Closed liguopeng0923 closed 1 year ago

liguopeng0923 commented 1 year ago

Hi Xiaolong,

I have reproduced the Spherical Transform in VIGOR. However, it isn't easy to get a normal result in CVUSA. Whether there are additional operations in CVUSA?

Best, Guopeng.

guanfang12 commented 1 year ago

Because standard panoramic images should have a 2:1 aspect ratio, and the images in CVUSA are cropped with a non-standard aspect ratio, as mentioned in Section 4.4 of our paper:

Despite the panoramas in CVUSA being cropped and having a non-standard aspect ratio, our spherical transform method successfully projects them to a bird's-eye view by completing it to the correct proportion, as shown in Figure 5.

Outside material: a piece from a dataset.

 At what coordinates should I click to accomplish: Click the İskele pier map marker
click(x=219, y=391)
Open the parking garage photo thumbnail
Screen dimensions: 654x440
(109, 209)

The code for this completion is as follows(we set dty = -20 for CVUSA):

Hp, Wp = img.shape[0], img.shape[1] # pano shape

if dty != 0 or Wp != 2*Hp:

    ty = (Wp/2-Hp)/2 + dty                                                 # completing pano to the correct proportion

    matrix_K = np.array([[1,0,0],[0,1,ty],[0,0,1]])

    img = cv2.warpPerspective(img,matrix_K,(int(Wp),int(Hp+(Wp/2-Hp))))

Typically, cropping involves trimming the content of the vehicles within the field of view. You can also test the bird's-eye view projection of CVUSA panoramic images on our online test platform in Example 3 using the following link.

liguopeng0923 commented 1 year ago

Thanks very much. I have got successfully reasonable results according to your API. Great work!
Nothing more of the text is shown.